Cash                  

$ 30,000

 

Noncash assets            

2,958,000

 

Liabilities:

   

Fully secured            

 

$1,720,000

Partially secured          

 

762,000

Unsecured—with priority    

 

20,000

Unsecured—without priority  

 

230,000

Owners’ equity            

 

256,000

Total                

$2,988,000

$2,988,000

The bankruptcy court issued an order of relief on June 1, 20X9. The following liquidation transaction occurred through July 15, 20X9:

a. The inventory of raw materials was disposed of as follows:

 

Cost

Fair
Value

Returned to fully secured vendors    

$180,000

$180,000

Sold to liquidations broker        

70,000

50,000

Transferred to work in process    

40,000

40,000

 

$290,000

$270,000

b.

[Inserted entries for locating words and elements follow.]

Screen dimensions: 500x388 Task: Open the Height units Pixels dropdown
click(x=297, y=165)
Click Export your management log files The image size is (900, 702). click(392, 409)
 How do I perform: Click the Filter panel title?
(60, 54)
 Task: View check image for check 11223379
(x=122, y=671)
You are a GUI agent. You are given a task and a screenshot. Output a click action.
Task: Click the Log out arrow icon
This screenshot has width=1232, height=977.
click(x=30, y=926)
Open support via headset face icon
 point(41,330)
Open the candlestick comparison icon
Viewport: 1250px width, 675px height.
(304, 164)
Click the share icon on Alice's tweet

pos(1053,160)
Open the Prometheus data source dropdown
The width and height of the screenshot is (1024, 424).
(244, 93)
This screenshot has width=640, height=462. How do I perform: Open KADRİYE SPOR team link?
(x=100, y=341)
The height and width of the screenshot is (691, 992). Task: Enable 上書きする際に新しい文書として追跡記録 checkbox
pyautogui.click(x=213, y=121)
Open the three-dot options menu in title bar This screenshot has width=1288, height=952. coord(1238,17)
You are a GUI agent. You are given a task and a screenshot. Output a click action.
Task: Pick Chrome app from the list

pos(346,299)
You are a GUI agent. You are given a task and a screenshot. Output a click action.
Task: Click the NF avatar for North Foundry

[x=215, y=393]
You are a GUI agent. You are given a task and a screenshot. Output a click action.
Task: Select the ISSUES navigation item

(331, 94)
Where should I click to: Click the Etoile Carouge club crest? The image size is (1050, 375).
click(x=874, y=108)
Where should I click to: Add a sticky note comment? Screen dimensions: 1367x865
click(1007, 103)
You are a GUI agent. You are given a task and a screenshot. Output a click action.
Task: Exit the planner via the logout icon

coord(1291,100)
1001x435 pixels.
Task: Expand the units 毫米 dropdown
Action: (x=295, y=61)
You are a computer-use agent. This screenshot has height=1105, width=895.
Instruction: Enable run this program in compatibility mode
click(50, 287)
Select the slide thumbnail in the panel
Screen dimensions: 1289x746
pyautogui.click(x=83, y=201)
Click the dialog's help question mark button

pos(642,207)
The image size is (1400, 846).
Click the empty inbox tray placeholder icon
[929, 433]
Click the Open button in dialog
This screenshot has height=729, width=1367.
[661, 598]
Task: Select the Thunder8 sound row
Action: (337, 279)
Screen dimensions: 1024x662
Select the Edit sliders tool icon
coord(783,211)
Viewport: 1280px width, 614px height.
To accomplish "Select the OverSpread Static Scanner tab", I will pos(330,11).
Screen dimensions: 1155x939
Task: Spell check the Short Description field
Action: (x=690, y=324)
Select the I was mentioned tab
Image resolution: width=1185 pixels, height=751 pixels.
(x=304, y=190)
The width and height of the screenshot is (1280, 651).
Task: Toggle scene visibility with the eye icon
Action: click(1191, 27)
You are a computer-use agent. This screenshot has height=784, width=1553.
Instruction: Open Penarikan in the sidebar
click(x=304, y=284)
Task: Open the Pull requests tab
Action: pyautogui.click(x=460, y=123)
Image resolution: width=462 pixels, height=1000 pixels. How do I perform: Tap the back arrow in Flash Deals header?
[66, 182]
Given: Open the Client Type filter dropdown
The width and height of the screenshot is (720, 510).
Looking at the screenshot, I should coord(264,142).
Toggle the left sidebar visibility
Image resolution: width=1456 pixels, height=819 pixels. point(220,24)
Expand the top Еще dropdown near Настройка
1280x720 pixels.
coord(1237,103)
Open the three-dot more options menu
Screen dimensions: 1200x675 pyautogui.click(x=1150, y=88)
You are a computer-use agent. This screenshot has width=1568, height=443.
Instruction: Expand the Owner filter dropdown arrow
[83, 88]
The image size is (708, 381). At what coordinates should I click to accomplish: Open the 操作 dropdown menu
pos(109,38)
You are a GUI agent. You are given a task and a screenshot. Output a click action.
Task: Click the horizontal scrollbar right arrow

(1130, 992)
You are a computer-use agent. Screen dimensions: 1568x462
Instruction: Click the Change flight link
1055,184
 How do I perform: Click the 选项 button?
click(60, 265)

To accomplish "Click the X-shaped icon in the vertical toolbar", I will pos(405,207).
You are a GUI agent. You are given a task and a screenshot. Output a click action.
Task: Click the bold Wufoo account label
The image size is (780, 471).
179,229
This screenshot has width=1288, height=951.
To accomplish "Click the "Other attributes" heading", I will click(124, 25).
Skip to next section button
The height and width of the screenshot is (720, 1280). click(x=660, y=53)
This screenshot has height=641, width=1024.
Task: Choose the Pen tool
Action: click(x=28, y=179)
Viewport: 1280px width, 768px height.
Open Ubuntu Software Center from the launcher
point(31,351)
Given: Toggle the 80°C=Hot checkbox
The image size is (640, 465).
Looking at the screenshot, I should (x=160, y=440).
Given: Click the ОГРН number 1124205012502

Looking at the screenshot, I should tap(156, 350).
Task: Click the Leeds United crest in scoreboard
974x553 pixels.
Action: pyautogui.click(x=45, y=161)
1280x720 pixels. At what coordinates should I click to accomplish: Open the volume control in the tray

Work in process with a cost prior to liquidation of $117,000 was completed with the addition

of the following costs:

Raw materials per (a)                        

$40,000

Additional unpaid labor (individually less than $4,000)  

17,000

Overhead:

 

Depreciation                            

1,000

Additional liabilities incurred                  

4,000*

 

$62,000

These debts were incurred between May 17, 20X9, and May 28, 20X9.

The finished work in process was sold for $160,000.

c. Remaining finished goods with a cost of $204,000 were sold to a liquidation broker for

$154,000.

d. The company’s Indiana manufacturing facility, which had a net book value of $1,240,000, was sold for $1,000,000. The $800,000 mortgage on the property and related accrued interest of $34,000 were paid off with the sales proceeds.

e. The company’s warehouse with a net book value of $430,000 and an appraised value of $380,000 was assigned to the bank that held the $450,000 mortgage on the property.

f. Equipment with a net book value of $450,000 was sold at auction for $330,000. Lenders with equipment loans of $272,000, including accrued interest, received $220,000 upon sale of the equipment. Leased equipment was returned to the lessors and the company forfeited $15,000 in lease deposits.

g. Unassigned accounts receivable were realized as follows:

 

Book
Value

Fair
Value

Collected in full                

$ 72,000

$72,000

Written off:

 

 

Against a $30,000 allowance    

30,000

0

In excess of allowance          

14,000

0

 

$116,000

$72,000

h. Assigned accounts receivable totaling $40,000 were disposed of as follows:

Collected in full                  

$32,000

Returned to the company with recourse  

8,000

i. Expenses totaling $14,000 have been incurred by the trustee.

j. The company was just assessed another $15,000 of property taxes, which brings the total amount of taxes owed to governmental units to $35,000.

1. Prepare a statement of realization and liquidation for the period June 1, 20X9, to July 15, 20X9.

2. Determine the amount to be paid to unsecured creditors with and without priority assuming the remaining noncash assets have a net realizable value of (a) $10,000 and (b) $64,000. If only unsecured creditors with priority will receive a distribution, indicate which specific class of creditors will be paid.